Ainsi peut-on aisément penser que, dans le sanctuaire de la pure équité, parlât à ses fidèles le Dieu de la paix évoqué par M. de Martens : Dieu inconnu, disait-il, — mais plutôt méconnu, — dont les nations entendent les oracles en s’attristant de ne pouvoir les écouter. C’est que le droit des gens n’est pas une pure abstraction, c’est un coefficient de victoire. Il devrait n’être qu’un juge, et c’est un allié. Inviter certaines nations à l’accepter, c’est leur proposer de s’affaiblir.
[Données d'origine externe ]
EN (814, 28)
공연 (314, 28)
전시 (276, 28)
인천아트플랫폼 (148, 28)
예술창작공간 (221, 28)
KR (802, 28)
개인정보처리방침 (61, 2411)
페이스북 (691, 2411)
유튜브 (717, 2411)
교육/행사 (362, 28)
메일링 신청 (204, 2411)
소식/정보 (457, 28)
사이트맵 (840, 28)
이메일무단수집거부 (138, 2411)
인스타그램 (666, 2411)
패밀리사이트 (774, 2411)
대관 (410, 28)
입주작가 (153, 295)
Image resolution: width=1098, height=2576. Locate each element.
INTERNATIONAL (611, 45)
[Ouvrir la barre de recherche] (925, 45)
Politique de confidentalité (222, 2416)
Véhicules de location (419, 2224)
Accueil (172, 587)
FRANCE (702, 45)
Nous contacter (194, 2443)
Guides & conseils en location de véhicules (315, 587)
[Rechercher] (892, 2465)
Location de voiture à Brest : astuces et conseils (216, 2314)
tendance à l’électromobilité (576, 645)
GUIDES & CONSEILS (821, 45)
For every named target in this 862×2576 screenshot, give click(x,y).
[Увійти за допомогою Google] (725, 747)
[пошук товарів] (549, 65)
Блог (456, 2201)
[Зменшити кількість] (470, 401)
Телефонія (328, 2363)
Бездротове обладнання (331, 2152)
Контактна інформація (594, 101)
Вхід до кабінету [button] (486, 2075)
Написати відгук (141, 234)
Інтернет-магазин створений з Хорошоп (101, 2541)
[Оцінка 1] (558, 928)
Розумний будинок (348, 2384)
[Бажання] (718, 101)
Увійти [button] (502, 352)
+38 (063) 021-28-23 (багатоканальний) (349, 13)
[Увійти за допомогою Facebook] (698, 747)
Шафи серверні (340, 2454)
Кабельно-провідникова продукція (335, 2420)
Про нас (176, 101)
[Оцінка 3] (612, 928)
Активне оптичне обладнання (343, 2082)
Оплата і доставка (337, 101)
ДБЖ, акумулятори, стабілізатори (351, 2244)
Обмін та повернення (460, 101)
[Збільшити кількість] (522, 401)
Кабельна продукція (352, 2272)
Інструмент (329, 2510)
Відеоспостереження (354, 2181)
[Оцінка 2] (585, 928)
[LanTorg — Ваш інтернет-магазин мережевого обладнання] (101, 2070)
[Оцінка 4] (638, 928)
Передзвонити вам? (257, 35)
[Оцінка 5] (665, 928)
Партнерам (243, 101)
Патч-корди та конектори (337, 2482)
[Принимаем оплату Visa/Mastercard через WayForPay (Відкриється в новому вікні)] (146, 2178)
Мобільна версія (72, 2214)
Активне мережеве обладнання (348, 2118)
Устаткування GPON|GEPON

Aussi, la vraie question n’est pas : tel système est-il juste ? mais : est-il sans danger ? Il ne s’agit pas de savoir ce qui est humain, mais ce que permet la garde sacrée des intérêts de la patrie.


II

Heureuses les nations qui, par leur intérêt du moment, sont d’accord en tous points avec l’idéal humanitaire ; elles recueilleront aisément ce que Nesselrode appelait la « couronne de gloire de la diplomatie. » Le Brésil est dans l’impossibilité de vivre si la respiration maritime lui est coupée. Respect de la propriété privée ennemie, abolition de la contrebande, et même du blocus

  1. Lawrence, War and neutrality in the Far East, London, 1904.
  2. T. Schiemann, Deutschland und die grosse Politik, année 1904, Berlin, 1905, p. 60-61.